##### Records provided

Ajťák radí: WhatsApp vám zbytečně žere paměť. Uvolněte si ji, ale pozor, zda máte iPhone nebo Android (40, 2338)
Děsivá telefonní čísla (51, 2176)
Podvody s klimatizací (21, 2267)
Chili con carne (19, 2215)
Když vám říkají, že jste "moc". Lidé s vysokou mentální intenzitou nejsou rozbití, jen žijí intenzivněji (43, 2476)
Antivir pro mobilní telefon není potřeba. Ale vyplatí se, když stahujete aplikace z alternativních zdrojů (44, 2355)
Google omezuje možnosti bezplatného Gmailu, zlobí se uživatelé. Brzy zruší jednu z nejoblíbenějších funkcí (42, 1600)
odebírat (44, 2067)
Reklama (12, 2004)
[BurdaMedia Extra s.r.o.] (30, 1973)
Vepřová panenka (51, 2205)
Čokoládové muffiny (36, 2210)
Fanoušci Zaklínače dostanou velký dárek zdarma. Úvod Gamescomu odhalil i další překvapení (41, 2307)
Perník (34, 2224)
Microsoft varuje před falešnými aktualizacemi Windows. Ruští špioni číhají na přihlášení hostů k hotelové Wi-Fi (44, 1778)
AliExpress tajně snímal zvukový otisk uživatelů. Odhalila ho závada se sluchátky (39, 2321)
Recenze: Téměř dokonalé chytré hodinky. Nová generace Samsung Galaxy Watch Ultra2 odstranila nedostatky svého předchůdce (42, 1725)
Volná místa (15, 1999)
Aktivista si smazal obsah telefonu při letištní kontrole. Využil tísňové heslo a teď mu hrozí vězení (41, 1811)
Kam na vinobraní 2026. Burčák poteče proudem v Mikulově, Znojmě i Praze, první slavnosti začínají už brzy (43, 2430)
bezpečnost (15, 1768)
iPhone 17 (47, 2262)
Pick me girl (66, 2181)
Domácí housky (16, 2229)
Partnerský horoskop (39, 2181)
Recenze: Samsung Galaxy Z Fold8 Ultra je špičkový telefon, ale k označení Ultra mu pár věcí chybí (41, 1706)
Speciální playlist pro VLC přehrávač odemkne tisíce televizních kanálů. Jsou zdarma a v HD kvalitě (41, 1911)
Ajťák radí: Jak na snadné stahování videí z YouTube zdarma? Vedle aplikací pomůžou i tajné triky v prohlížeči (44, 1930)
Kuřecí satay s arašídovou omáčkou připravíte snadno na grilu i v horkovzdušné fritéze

##########

Exercise brief:
Count the lines of the listing above in which the word "radí" appears; state only the count.

Reply to the task:
2